▶ _TASK STATEMENT_
The answer must be an exact copy of the records, with no pictures in it.
Top of TASK INPUT
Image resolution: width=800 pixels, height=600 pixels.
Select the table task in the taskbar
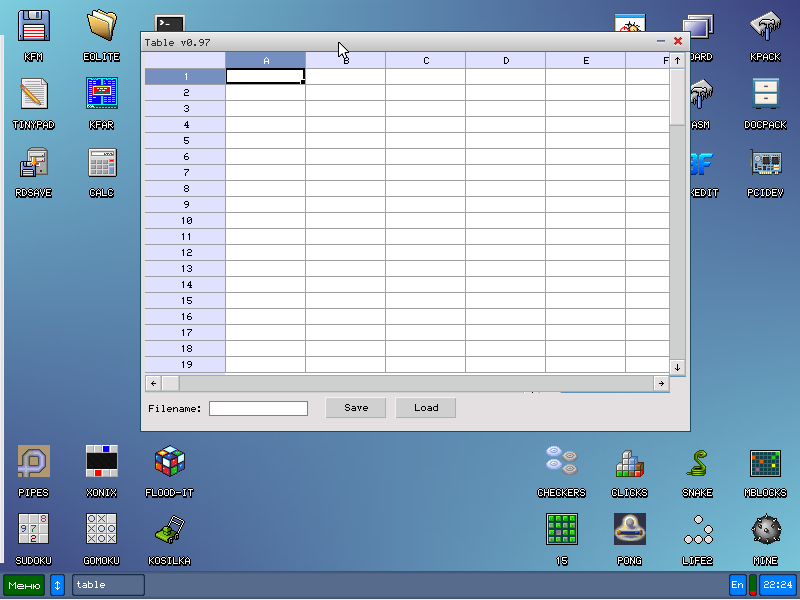tap(108, 585)
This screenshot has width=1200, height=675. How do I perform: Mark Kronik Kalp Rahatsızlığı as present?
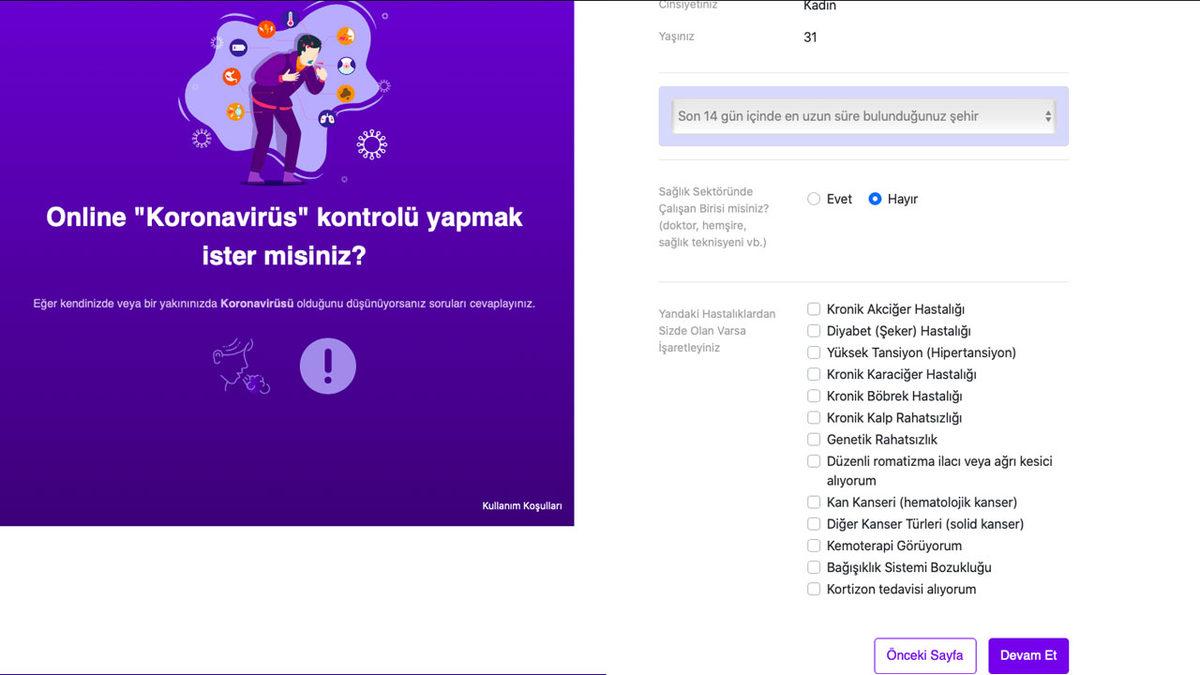[x=814, y=417]
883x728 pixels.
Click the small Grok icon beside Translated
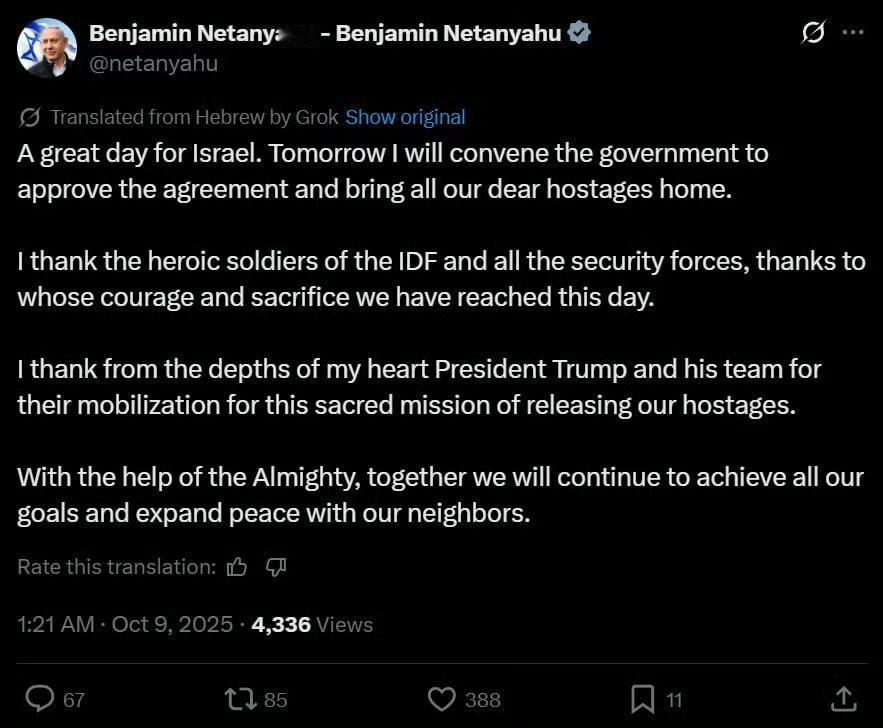coord(30,117)
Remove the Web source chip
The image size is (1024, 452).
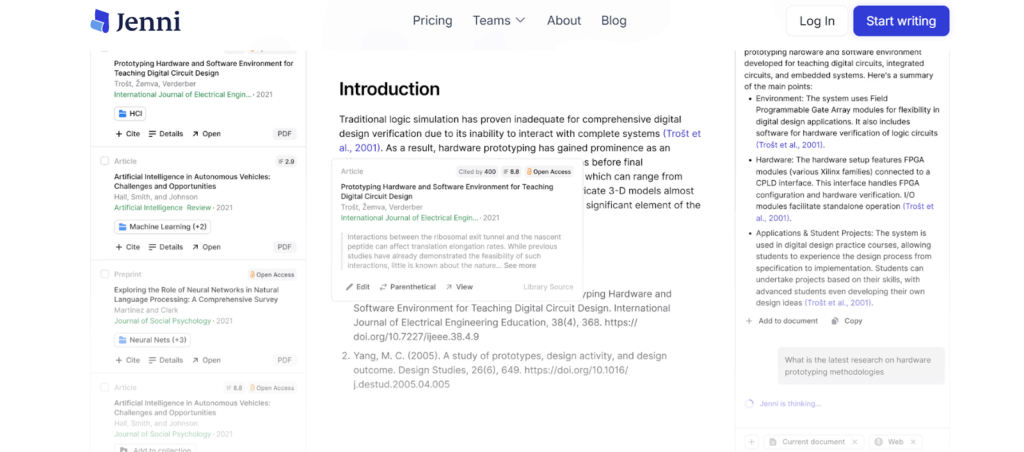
Bottom of TASK INPUT
▶ _EXERCISE OUTPUT_
Image resolution: width=800 pixels, height=600 pixels.
Select the table task in the taskbar
tap(108, 585)
This screenshot has width=1200, height=675. How do I perform: Mark Kronik Kalp Rahatsızlığı as present?
[x=814, y=417]
883x728 pixels.
Click the small Grok icon beside Translated
coord(30,117)
Remove the Web source chip
The image size is (1024, 452).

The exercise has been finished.